TO THE WOODNYMPHS.
CRITICAL NOTICES.
MRS. SIGOURNEY—MISS GOULD—MRS. ELLET.
Zinzendorff, and other Poems. By Mrs. L. H. Sigourney, New York: Published by Leavitt, Lord & Co. 1836.
Poems—By Miss H. F. Gould, Third Edition. Boston: Hilliard, Gray & Co. 1835.
Poems; Translated and Original. By Mrs. E. F. Ellet. Philadelphia: Key and Biddle. 1835.
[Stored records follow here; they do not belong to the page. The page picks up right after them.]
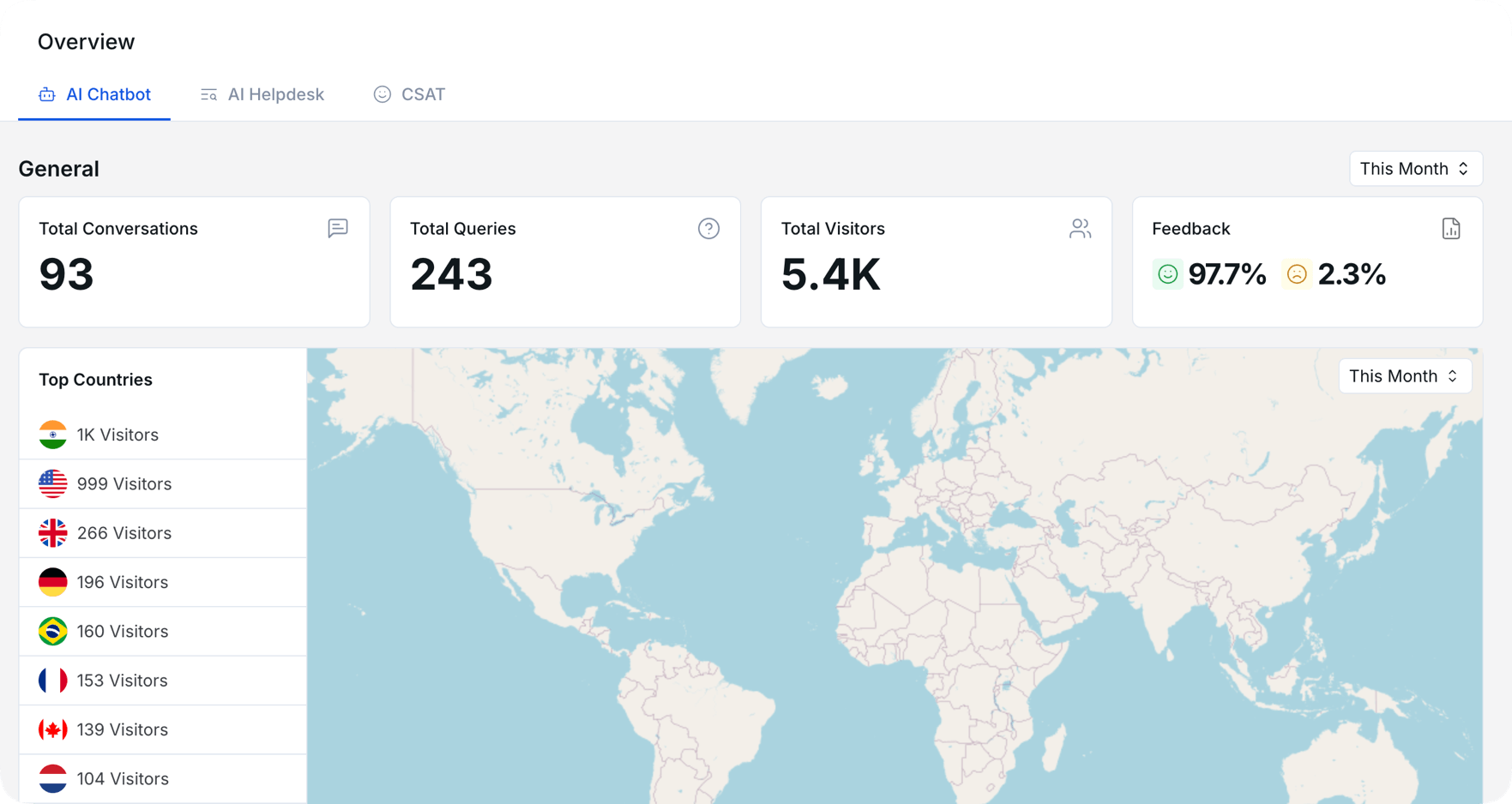Click the Brazil flag icon
Screen dimensions: 1512x804
(x=53, y=632)
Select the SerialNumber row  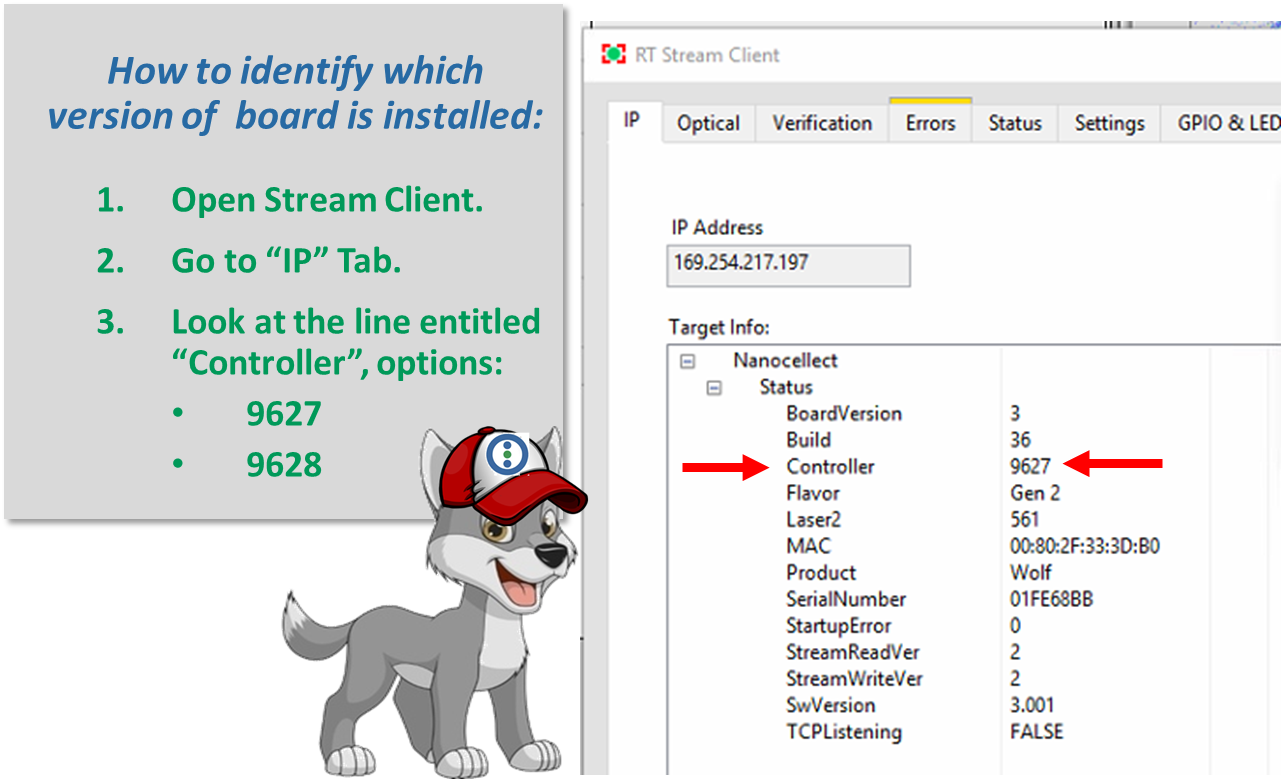(846, 600)
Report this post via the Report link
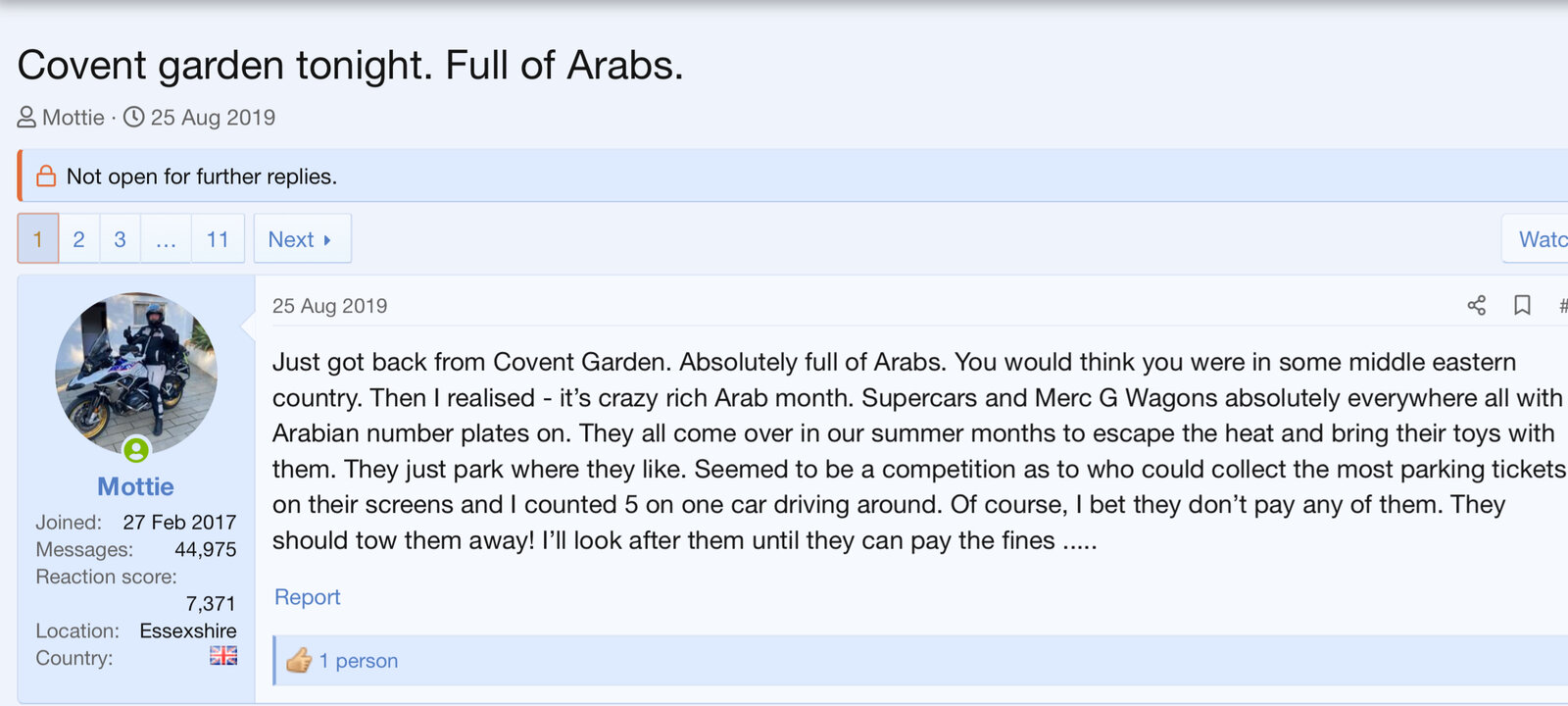Screen dimensions: 1568x706 point(307,597)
Mrs. Sigourney has been long known as an author. Her earliest publication was reviewed about twenty years ago, in the North American. She was then Miss Huntley. The fame which she has since acquired is extensive; and we, who so much admire her virtues and her talents, and who have so frequently expressed our admiration of both in this Journal—we, of all persons—are the least inclined to call in question the justice or the accuracy of the public opinion, by which has been adjudged to her so high a station among the literati of our land. Some things, however, we cannot pass over in silence. There are two kinds of popular reputation,—or rather there are two roads by which such reputation may be attained: and it appears to us an idiosyncrasy which distinguishes mere fame from most, or perhaps from all other human ends, that, in regarding the intrinsic value of the object, we must not fail to introduce, as a portion of our estimate, the means by which the object is acquired. To speak less abstractedly. Let us suppose two writers having a reputation apparently equal—that is to say, their names being equally in the mouths of the people—for we take this to be the most practicable test of what we choose to term apparent popular reputation. Their names then are equally in the mouths of the people. The one has written a great work—let it be either an Epic of high rank, or something which, although of seeming littleness in itself, is yet, like the Christabelle of Coleridge, entitled to be called great from its power of creating intense emotion in the minds of great men. And let us imagine that, by this single effort, the author has attained a certain quantum of reputation. We know it to be possible that another writer of very moderate powers may build up for himself, little by little, a reputation equally great—and this, too, merely by keeping continually in the eye, or by appealing continually with little things, to the ear, of that great, overgrown, and majestical gander, the critical and bibliographical rabble.